▶ **Exercise description**:
Once the line containing "The image size is (707, 552)." is found in the data below, repeat it and every later line exactly, leaving the pictures out.

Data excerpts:

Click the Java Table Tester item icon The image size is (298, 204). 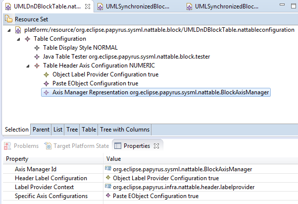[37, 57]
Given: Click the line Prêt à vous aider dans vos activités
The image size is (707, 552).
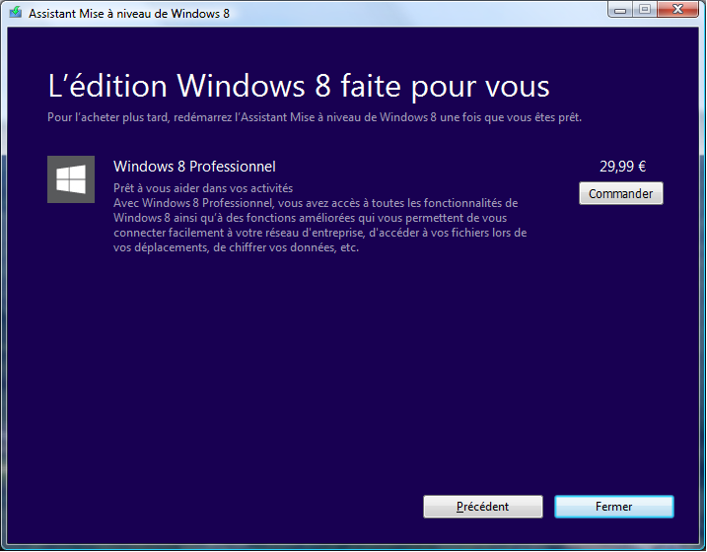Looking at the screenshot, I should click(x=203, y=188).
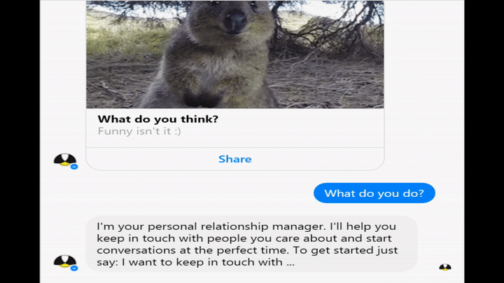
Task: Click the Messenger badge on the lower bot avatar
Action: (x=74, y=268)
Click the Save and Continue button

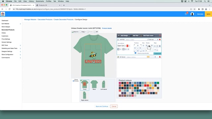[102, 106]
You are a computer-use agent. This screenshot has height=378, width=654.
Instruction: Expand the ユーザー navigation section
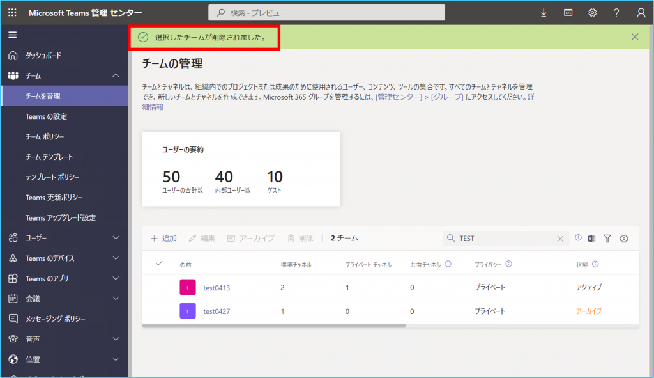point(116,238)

▶ **Result**:
The image size is (707, 552).
Looking at the screenshot, I should click(x=203, y=188).
Task: Click the Messenger badge on the lower bot avatar
Action: (x=74, y=268)
Click the Save and Continue button

[102, 106]
You are a computer-use agent. This screenshot has height=378, width=654.
Instruction: Expand the ユーザー navigation section
point(116,238)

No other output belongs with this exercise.